**CONSIGNE:** Dressez la liste de tous les instruments et dispositions juridiques que cite le texte source ci-dessous.

**TEXTE SOURCE:**
◆ ◆ ◆ ◆
En guise de conclusion de mon analyse de cette question, je tiens à faire observer que le décideur chargé du contrôle de la décision, et même un décideur appliquant la norme de la décision raisonnable simpliciter, sera souvent tenté de trouver un moyen d’intervenir dans les cas où il aurait lui-même tiré la conclusion contraire. Les cours d’appel doivent résister à cette tentation. Mon affirmation selon laquelle je ne serais peutêtre pas arrivé à la même conclusion que le Tribunal ne devrait pas être considérée comme une invitation aux cours d’appel à intervenir dans les cas comme celui qui nous intéresse, mais plutôt comme une mise en garde contre pareille intervention et comme un appel à la retenue. La retenue judiciaire s’impose si l’on veut façonner un système de contrôle judiciaire cohérent, rationnel et, à mon sens, judicieux.

 

DANGER POSÉ PAR UN RETOUR EN SOMALIE

 

[14]           La déléguée du ministre a dressé un portrait relativement long de la Somalie, qu’elle a présentée comme un État sans loi, ajoutant qu’il s’agissait de l’un des endroits les plus dangereux de la planète. Elle a admis que l’UNHCR exhortait les pays à ne pas renvoyer qui que ce soit en Somalie. Néanmoins, ni la Convention ni le paragraphe 115(2) de la LIPR ne nous obligent à garder ici quiconque constitue un danger pour le public.

 

[15]           M. Mohamed avait fondé sa demande d’asile initiale sur ses opinions politiques. Il s’est opposé au régime de Siad Barre qui, depuis, a été renversé. Il n’est pas non plus personnellement exposé au risque de torture ou de traitements ou peines cruels et inusités. Sa vie pourrait être menacée. En effet, il risque de perdre la vie en raison d’un acte de violence fortuit. Toutefois, selon la déléguée du ministre, il s’agit là d’un risque généralisé au sens de l’article 97 de la LIPR, c’est-à-dire un risque auquel chacun est exposé, d’une façon ou d’une autre, en tous lieux en territoire somalien.
◆ ◆ ◆ ◆
**DONNÉES FOURNIES:**

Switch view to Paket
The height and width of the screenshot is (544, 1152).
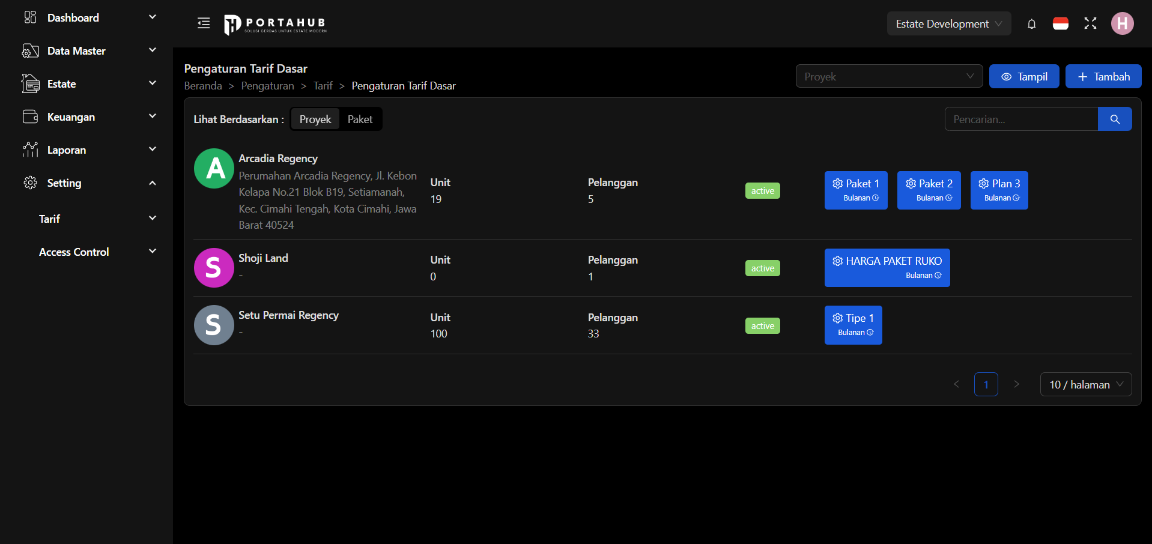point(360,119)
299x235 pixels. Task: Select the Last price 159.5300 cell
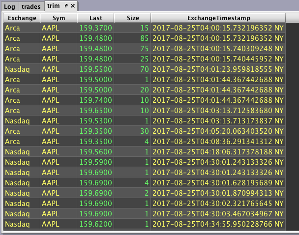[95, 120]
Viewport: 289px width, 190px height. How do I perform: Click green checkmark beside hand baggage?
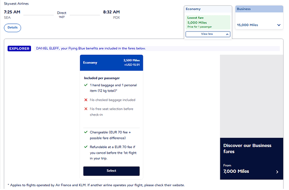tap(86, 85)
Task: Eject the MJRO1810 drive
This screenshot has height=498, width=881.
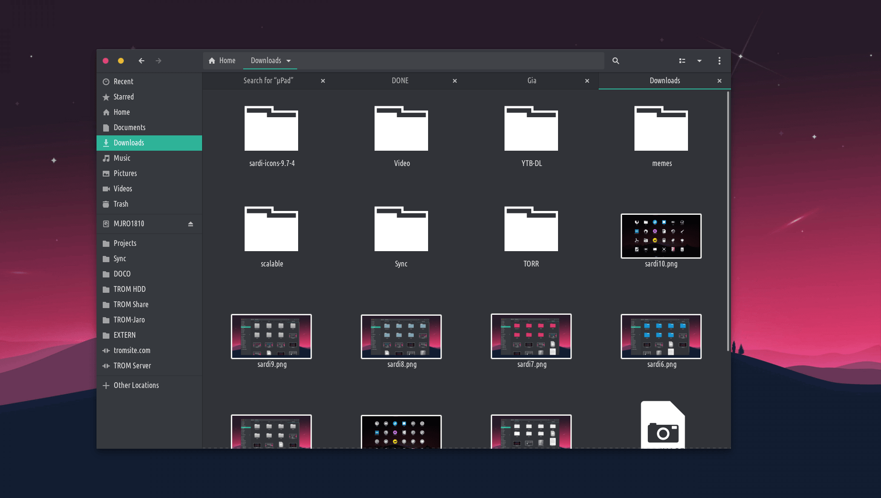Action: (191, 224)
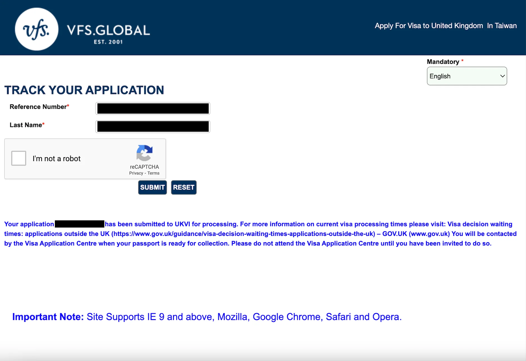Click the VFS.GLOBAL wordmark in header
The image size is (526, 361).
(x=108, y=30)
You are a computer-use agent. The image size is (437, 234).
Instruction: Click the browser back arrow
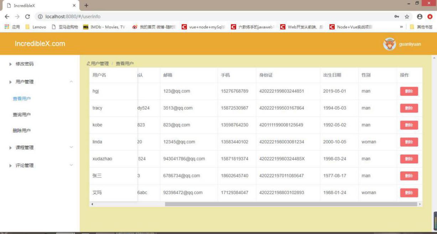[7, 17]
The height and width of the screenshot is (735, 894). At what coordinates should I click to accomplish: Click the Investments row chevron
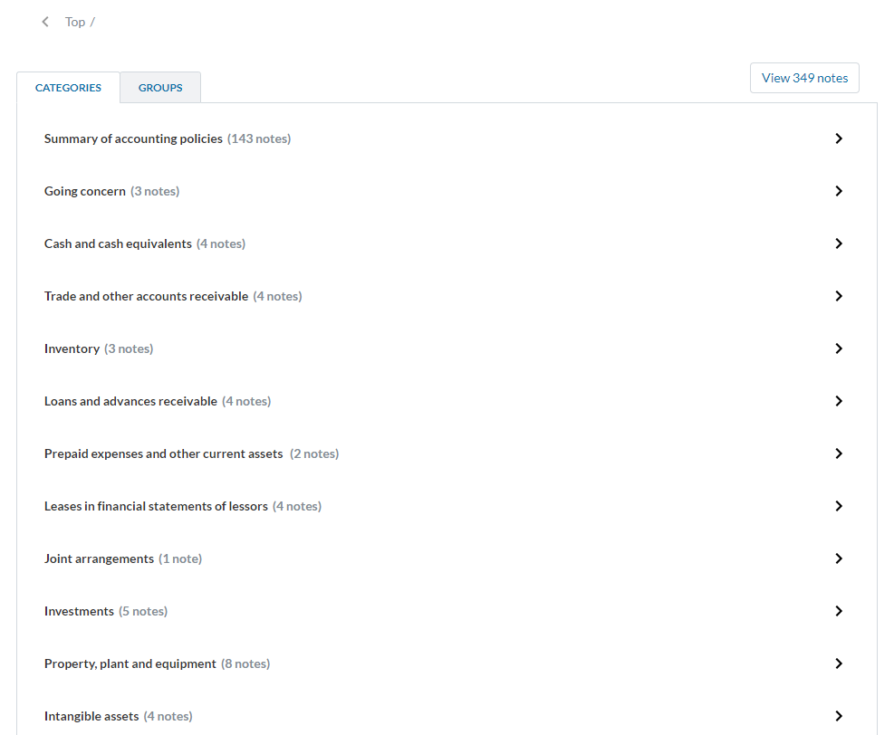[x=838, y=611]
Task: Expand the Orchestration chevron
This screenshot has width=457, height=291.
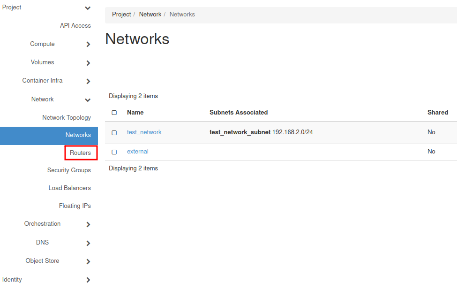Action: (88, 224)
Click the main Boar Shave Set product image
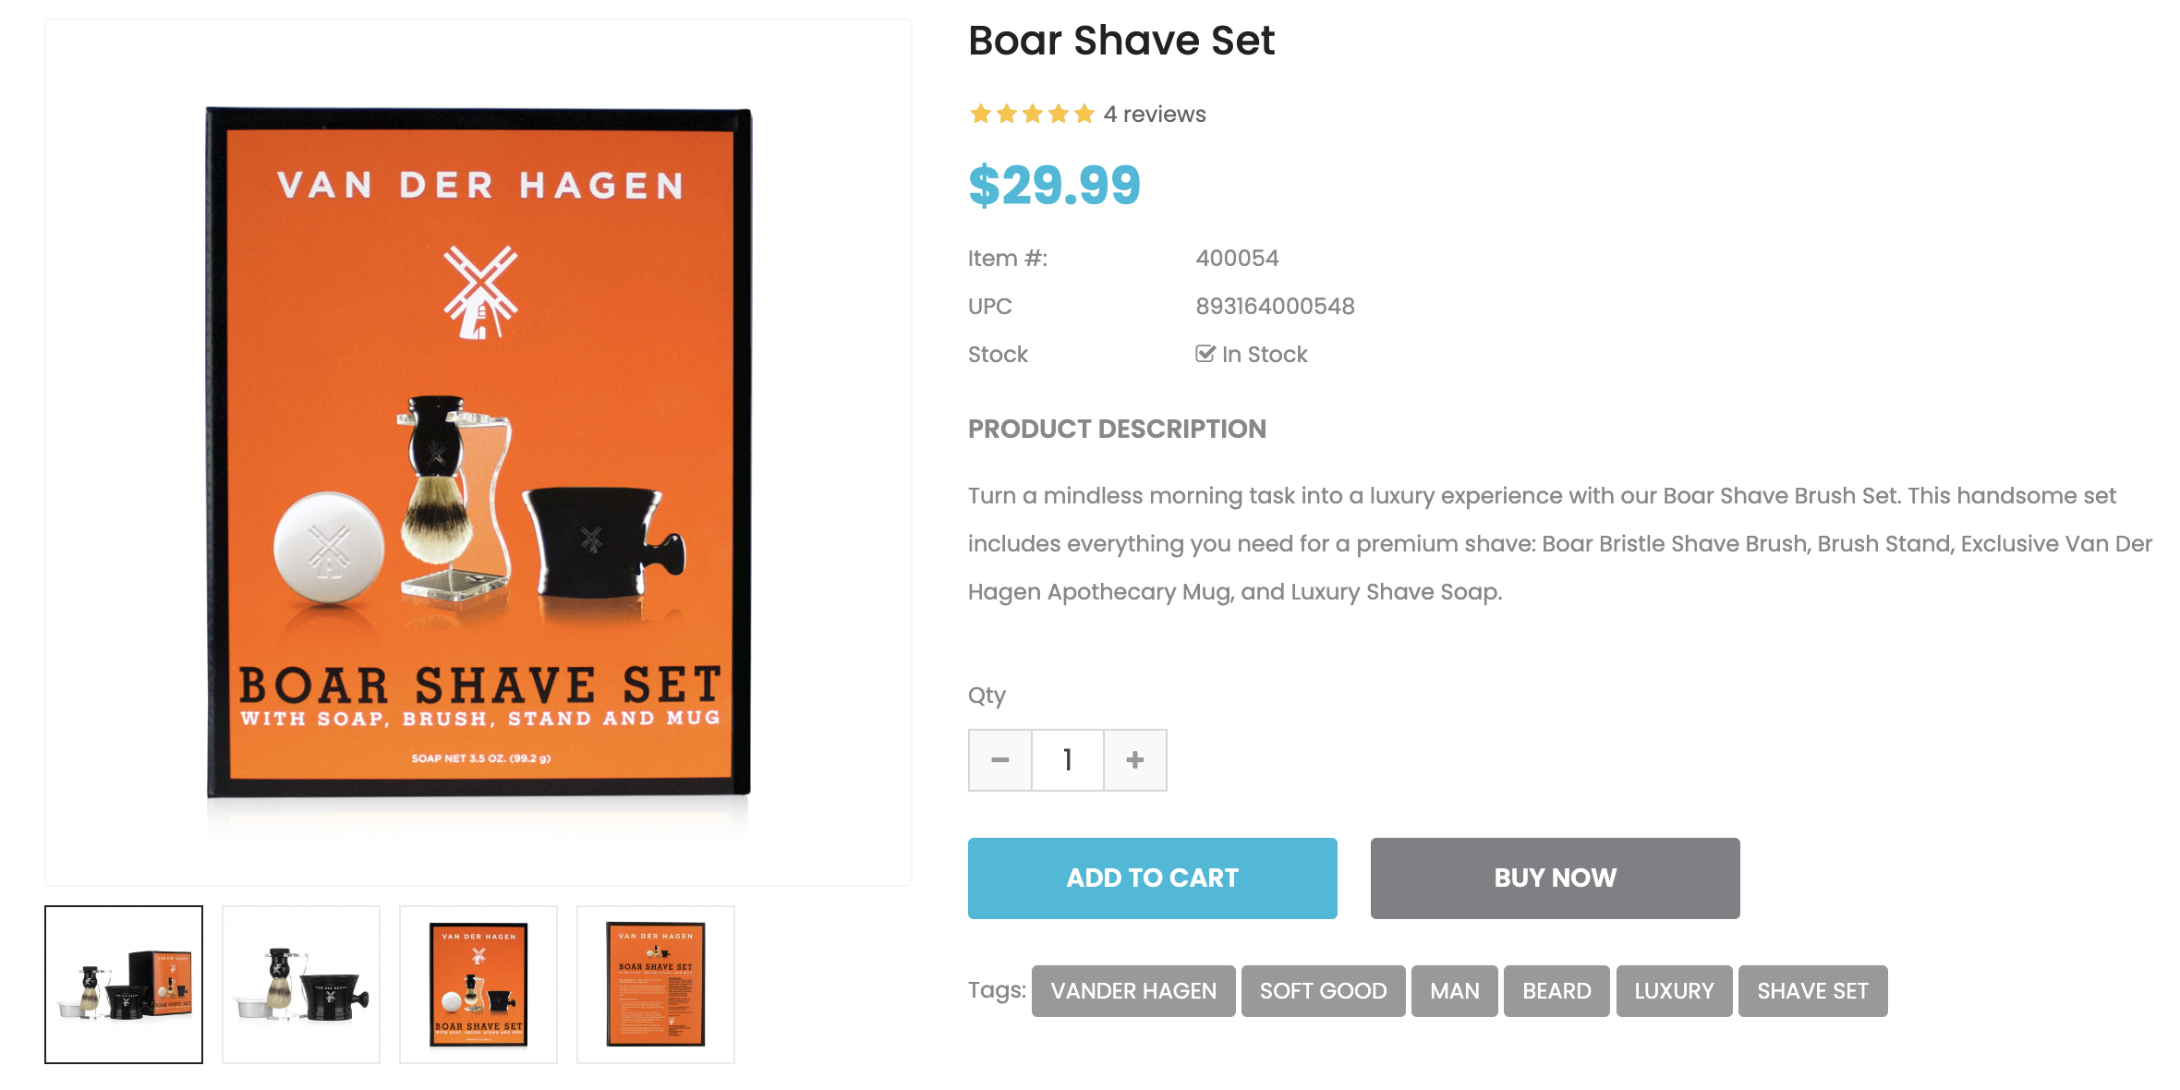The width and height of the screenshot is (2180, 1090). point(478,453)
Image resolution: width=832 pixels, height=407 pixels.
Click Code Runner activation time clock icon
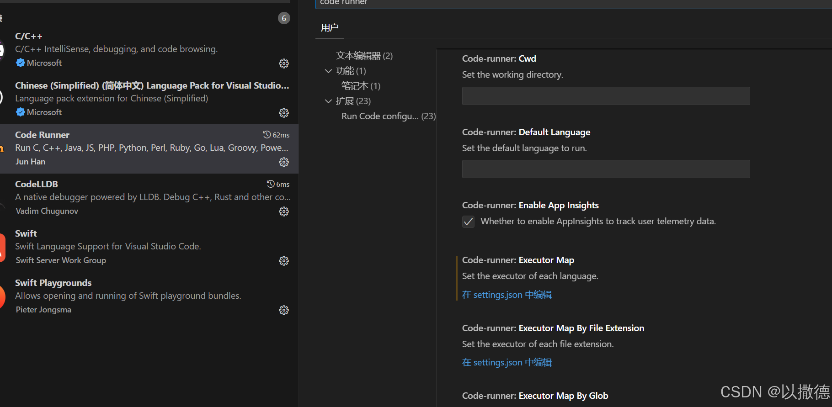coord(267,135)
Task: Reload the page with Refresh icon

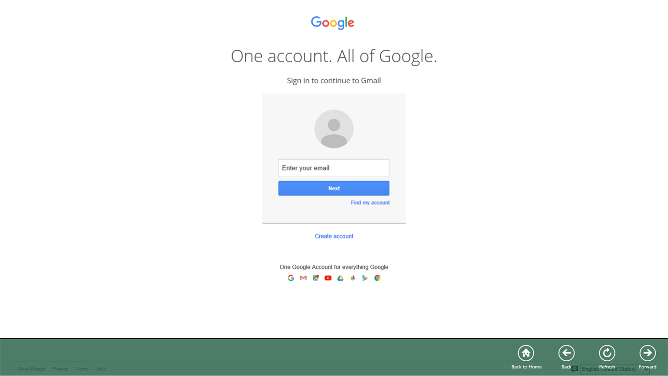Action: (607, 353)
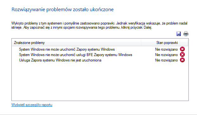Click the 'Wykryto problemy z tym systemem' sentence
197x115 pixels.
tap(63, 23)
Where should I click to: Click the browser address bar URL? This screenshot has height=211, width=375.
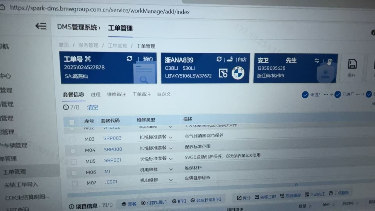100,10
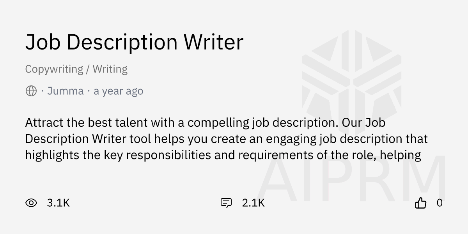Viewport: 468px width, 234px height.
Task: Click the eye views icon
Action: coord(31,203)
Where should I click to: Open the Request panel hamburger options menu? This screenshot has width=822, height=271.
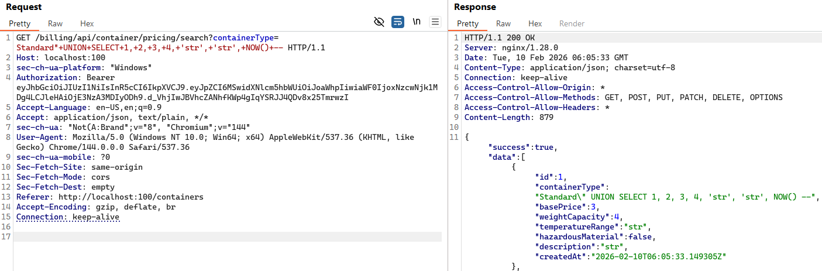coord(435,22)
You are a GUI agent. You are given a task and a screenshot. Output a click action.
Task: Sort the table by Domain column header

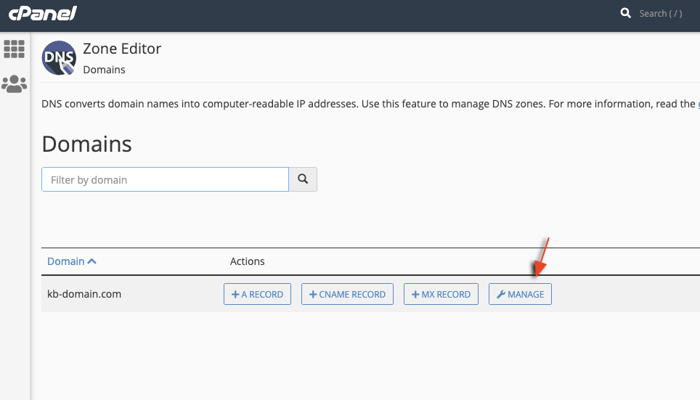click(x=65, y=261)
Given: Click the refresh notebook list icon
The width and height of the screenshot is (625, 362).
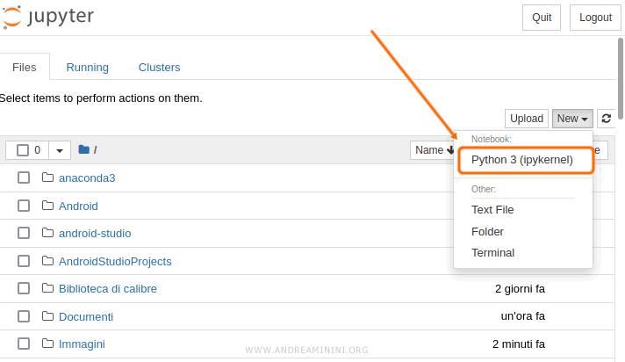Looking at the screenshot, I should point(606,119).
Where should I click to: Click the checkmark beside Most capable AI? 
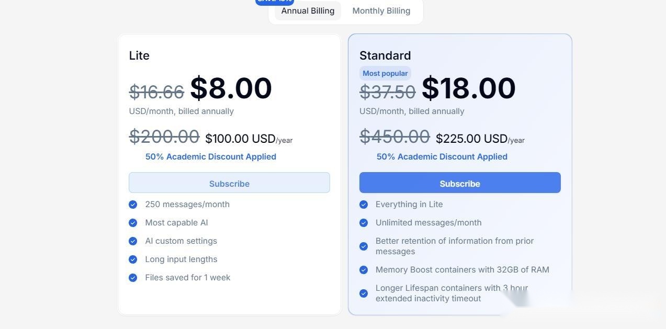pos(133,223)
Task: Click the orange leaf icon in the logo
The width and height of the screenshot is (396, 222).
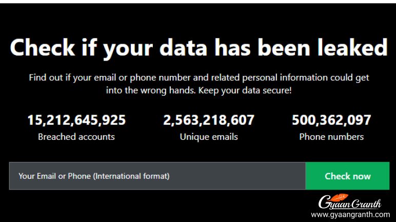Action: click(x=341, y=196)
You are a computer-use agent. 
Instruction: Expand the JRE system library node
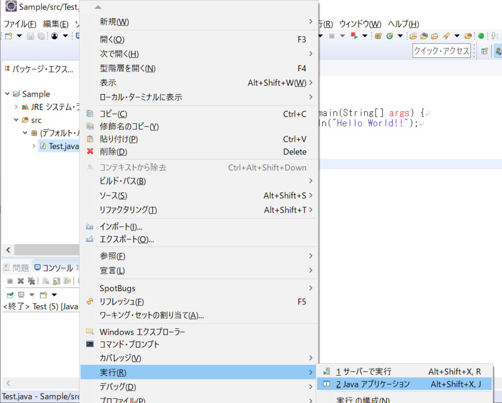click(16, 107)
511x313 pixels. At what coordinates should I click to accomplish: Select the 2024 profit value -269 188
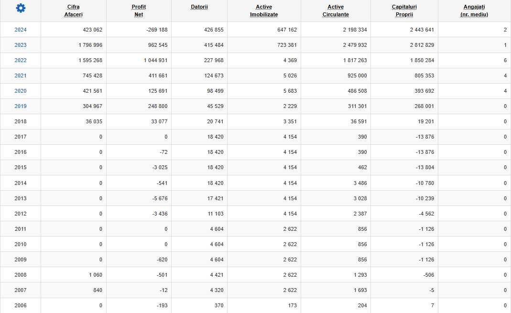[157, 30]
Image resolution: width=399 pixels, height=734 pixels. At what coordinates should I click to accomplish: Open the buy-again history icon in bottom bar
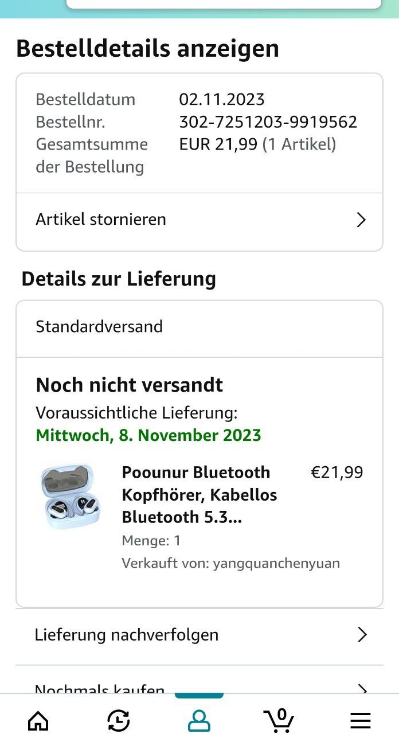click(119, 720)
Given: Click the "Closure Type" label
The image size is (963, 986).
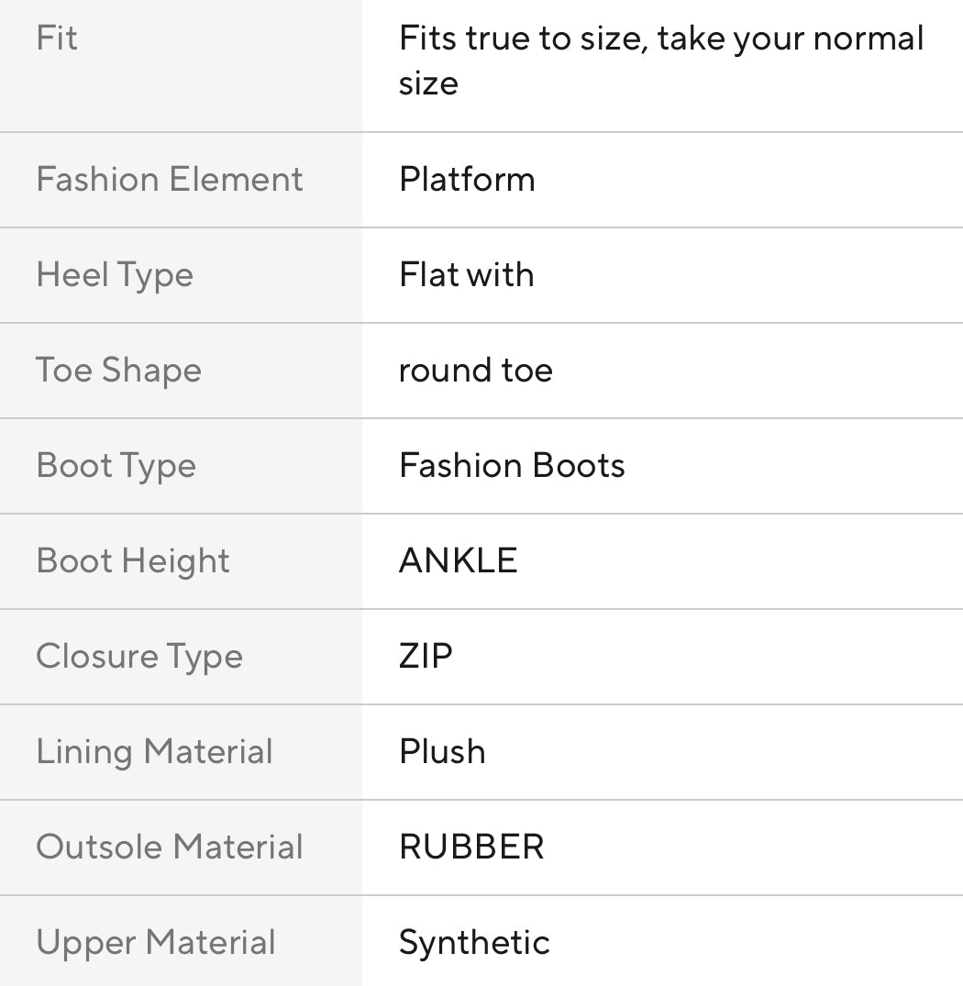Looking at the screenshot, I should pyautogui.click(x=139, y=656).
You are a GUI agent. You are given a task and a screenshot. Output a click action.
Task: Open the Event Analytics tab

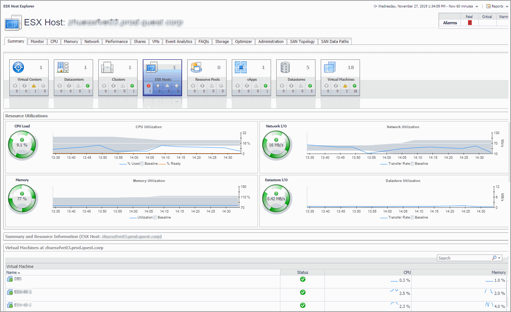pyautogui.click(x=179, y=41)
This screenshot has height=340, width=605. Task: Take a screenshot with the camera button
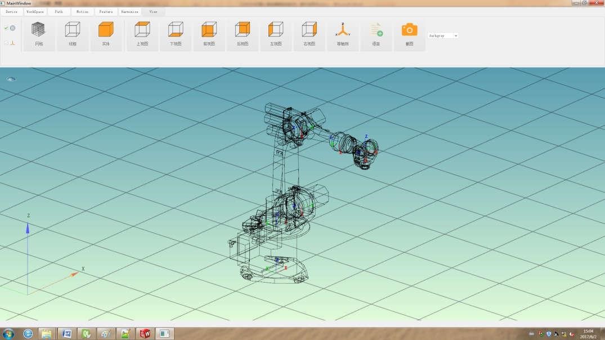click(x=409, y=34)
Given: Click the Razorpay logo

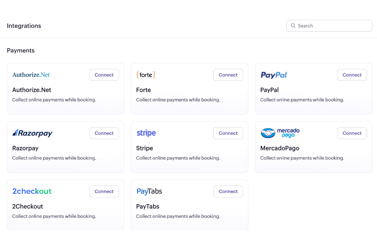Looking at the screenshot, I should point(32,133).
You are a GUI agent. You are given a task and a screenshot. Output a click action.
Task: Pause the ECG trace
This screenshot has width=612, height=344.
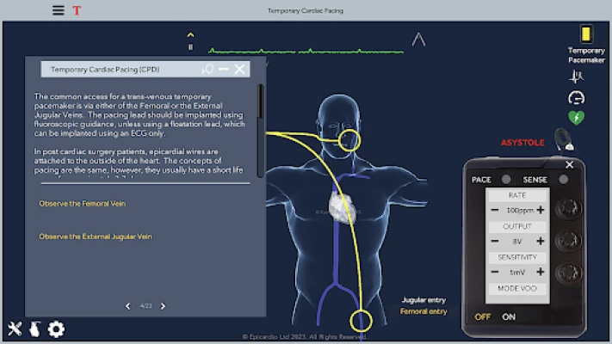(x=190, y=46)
◆ ◆ ◆ ◆
**RÉPONSE:**
- la Convention
- le paragraphe 115(2) de la LIPR
- l'article 97 de la LIPR